Empower them to change.
Use language that encourages action but does not come off as dictatorial. Put the ball in their court with phrases such as:
Have you considered . . .?
What if we were to try . . .?
What if next time . . .?
Do you see other options that might result in better . . .?
Also, try to encourage seeing the possibilities rather than looking like you’ve come in with a list of gripes.
“Address problems in a way that makes them seem surmountable,” suggests Carter Seuthe, CEO of Credit Summit. “Simply offering criticism is likely to receive a defensive reaction, while structuring feedback in a way that includes potential solutions or actionable steps is more likely to be received well.”
Use emotional intelligence.
Employ your best communication skills. Listen to responses. Watch body language and tone to judge the recipient’s understanding of what you say. Ask if there is anything you can do to help. Be empathetic by putting yourself in the other person’s shoes to experience feedback from their perspective.
“When delivering constructive criticism to co-workers, I find that active listening is the most effective tactic,” says Jamie Irwin, digital marketing expert at TutorCruncher. “Every person experiences problems or setbacks in life. If you give time and space to clarify their situation, they are more likely to feel heard and valued. Building trust also requires demonstrating sympathetic behavior. The ability to read and respond to others’ emotions is crucial in any conversation. You may learn a lot if you take the time to hear them out.”
Adds Andre Kazimierski, CEO of Improovy Painters Madison, “I think generally when giving negative peer feedback it’s important to modify your approach so you aren’t assuming a position of authority or talking down to someone. Instead, approach the feedback from a sympathetic standpoint, and be sure to offer some ideas for how they can approach any needed changes.”
Get feedback on your feedback.
Ask if what you are saying makes sense. This question displays concern, promotes understanding, and eases some of the potential tension by making you open to critique. Showing your own willingness to accept constructive criticism sets a positive example.
Offering constructive criticism can be stressful for both the one giving and the one receiving. Oftentimes, it pays to think about whether or not you are the best person to deliver useful feedback, especially if the conversation seems out-of-place or beyond the scope of your job.
“I think in general, especially if you’re addressing an ongoing issue or complaint, it’s important to involve HR or leadership in this type of thing unless it’s been specifically requested,” Seuthe says. “Unrequested feedback from a colleague has a tendency to go over badly even with the most reasonable coworkers.”

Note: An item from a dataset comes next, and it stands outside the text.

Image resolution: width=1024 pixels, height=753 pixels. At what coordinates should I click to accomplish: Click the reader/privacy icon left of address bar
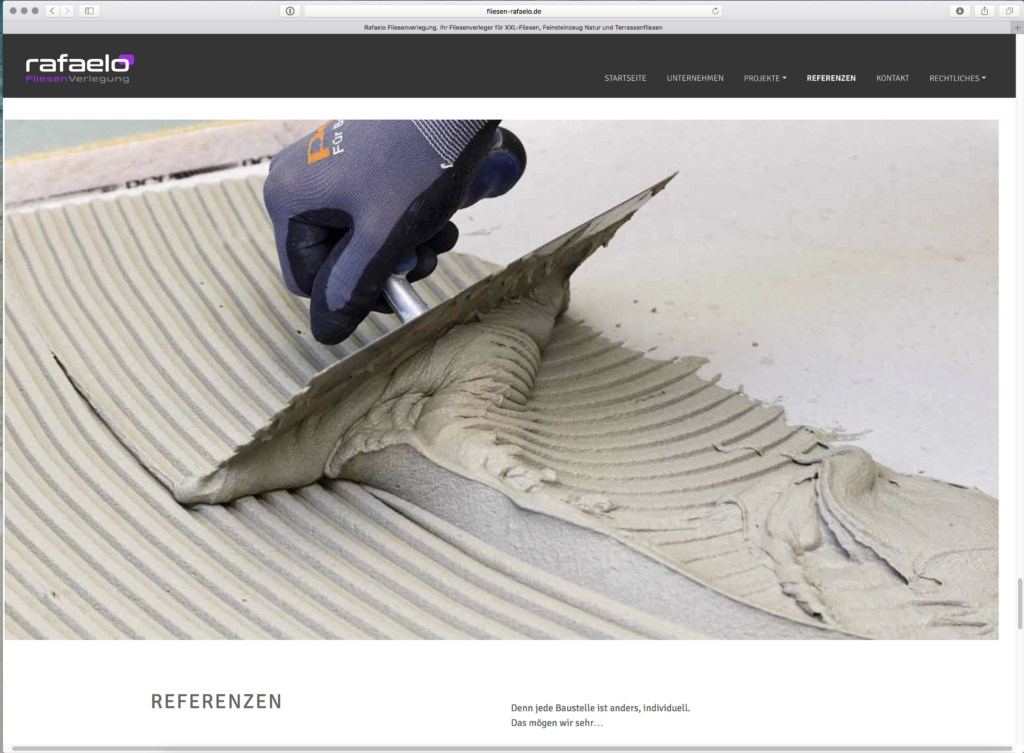pos(290,10)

Lastly, think about your relationship with the other person. If the connection is not positive, working on that bond first may be a better plan than presenting feedback at the moment.
“If you want to be able to give clear, effective feedback to your co-workers, there is absolutely no substitute for building a genuine, trusting relationship with them first,” says Ann Martin, director of operations of CreditDonkey. “This is especially true for negative feedback. The more you can find the time to have positive interactions with each other, whether that’s in the course of the workday, over lunch, or in occasional after-hours socializing, the better off you’ll both be when it comes time to have tough conversations.”